Once we have an ANTLR grammar which produces AST (Abstract Syntax Tree), we can translate the user input (string query) into a Lucene Query objects.

Recall, the AST will produce something like:

We’ll use the lucene’s modern query parser, especially its child antlrqueryparser.

The new contrib parser is much more flexible than the traditional query parsing. But it is also a rather confusing if you see it for the first time.
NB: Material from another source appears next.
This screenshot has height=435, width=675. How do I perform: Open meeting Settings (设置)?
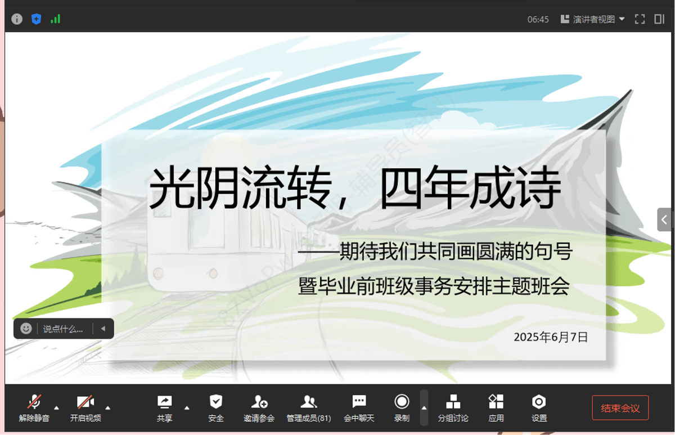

Basically, there are 4 types of components:

  1. parser configuration
  2. syntax parser
  3. query node processor
  4. query builder

To illustrate it, I’ll use this (ugly) drawing

The query parser is the box into which we put the configuration and which holds also the user input (in our case: this OR that*)

In the first stage, the query parser takes “this OR that*” and parses it through the ANTLR syntax parser. We obtain the AST tree.
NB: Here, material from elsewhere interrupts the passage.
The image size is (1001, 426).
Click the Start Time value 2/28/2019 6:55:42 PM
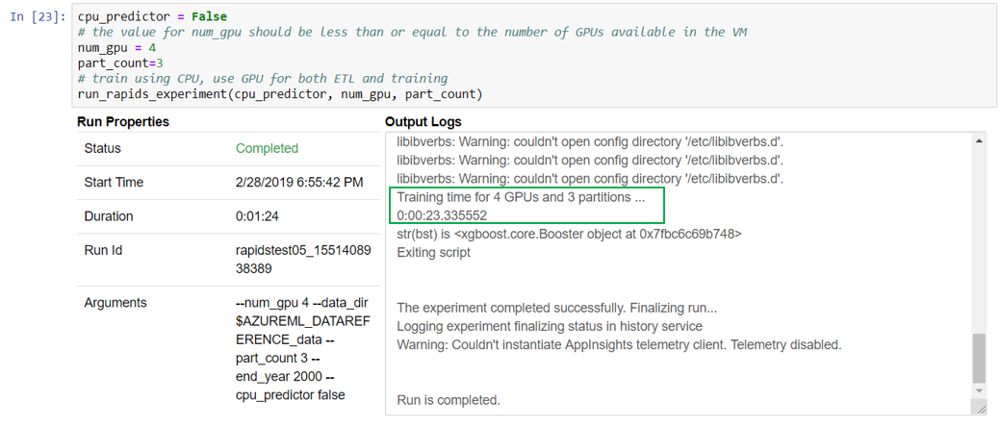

AST tree will be transformed into QueryNodes by a series of NodeProcessors. We obtain the QNode tree which is much more compact (smaller) that the original AST tree. A lot of node of the original AST tree were consumed, discarded, but some new nodes may also be added.

The QueryNodes are then parsed to a QueryBuilder — and from there we obtain a Lucene Query instance. The query parsing has finished, the searching starts…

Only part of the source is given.